**Exercise task:**
Count the lines of the records below that contain the string "handed". Reply with the number alone.

--- Start ---

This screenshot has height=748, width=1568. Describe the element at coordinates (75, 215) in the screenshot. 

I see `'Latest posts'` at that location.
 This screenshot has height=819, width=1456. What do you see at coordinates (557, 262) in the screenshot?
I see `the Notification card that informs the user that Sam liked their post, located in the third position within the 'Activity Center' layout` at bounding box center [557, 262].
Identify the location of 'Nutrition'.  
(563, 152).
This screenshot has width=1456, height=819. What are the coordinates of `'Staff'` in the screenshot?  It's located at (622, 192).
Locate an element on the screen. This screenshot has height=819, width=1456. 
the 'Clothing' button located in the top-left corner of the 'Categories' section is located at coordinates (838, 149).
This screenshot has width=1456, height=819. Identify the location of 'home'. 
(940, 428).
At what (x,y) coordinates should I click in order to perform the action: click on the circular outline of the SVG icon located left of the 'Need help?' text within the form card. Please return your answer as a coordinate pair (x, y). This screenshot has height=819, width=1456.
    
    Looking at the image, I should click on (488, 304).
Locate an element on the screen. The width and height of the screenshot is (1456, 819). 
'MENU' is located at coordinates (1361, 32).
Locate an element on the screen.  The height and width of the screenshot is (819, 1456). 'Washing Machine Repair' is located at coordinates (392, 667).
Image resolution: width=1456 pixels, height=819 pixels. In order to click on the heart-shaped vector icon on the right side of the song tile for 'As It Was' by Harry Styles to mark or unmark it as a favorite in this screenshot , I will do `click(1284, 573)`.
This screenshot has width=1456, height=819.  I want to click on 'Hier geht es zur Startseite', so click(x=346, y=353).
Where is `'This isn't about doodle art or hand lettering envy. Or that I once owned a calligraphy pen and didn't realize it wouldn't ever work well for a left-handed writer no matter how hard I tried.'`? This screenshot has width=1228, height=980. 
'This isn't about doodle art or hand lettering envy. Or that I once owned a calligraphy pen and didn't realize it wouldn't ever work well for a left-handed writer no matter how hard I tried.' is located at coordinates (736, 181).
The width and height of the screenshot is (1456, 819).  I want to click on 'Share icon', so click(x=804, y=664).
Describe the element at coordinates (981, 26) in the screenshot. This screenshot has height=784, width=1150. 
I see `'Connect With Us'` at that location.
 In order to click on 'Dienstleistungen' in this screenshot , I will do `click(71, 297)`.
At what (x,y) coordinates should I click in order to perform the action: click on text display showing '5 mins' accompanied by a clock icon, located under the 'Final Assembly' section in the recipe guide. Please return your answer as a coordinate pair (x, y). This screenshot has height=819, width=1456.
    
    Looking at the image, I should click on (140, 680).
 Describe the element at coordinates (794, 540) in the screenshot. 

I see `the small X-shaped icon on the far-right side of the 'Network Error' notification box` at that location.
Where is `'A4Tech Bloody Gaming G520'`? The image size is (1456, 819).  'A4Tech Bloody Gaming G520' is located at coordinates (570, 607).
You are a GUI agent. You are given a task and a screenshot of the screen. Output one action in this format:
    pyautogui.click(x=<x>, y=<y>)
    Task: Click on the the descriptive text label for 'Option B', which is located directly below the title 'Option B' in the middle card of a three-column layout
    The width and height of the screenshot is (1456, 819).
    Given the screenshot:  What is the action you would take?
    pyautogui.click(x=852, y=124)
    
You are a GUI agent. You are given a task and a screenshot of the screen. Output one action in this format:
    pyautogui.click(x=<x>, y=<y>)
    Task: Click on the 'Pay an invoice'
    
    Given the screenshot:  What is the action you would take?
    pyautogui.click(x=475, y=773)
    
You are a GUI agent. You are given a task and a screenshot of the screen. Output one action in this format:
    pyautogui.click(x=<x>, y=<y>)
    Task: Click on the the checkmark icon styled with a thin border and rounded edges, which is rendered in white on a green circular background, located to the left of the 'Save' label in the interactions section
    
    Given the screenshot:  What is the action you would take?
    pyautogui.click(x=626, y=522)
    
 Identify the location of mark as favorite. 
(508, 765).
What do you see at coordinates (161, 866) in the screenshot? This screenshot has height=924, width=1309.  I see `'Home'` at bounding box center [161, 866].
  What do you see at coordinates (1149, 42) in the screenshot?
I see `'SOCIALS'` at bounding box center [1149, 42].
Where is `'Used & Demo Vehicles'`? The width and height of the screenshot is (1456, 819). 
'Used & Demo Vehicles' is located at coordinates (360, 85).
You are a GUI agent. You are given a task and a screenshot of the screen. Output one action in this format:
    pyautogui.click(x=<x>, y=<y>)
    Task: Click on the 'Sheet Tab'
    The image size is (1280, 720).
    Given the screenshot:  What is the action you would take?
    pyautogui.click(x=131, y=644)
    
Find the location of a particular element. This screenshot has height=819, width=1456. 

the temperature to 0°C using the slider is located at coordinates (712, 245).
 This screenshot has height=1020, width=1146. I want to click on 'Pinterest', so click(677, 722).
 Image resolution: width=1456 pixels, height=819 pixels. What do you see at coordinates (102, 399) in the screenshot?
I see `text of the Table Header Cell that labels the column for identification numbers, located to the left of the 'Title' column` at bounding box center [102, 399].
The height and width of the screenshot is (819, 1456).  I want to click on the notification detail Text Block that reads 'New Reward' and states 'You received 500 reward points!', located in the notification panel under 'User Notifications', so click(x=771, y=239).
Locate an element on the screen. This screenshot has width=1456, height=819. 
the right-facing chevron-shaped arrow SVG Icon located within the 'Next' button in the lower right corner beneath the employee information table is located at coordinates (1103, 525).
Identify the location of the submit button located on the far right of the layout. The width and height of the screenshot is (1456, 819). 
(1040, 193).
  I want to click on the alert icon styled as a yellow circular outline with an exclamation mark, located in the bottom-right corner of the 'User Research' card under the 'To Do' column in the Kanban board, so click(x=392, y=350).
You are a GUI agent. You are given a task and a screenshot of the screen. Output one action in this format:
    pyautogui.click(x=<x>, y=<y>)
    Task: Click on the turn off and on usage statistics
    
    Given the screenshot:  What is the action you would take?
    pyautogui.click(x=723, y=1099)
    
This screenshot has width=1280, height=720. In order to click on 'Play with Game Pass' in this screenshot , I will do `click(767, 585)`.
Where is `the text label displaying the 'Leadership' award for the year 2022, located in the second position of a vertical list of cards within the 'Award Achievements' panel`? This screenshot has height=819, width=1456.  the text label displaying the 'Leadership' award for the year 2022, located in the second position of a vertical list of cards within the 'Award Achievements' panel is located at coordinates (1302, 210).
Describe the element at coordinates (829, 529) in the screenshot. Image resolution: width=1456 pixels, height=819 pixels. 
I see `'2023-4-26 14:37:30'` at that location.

--- End ---

**Written answer:**
2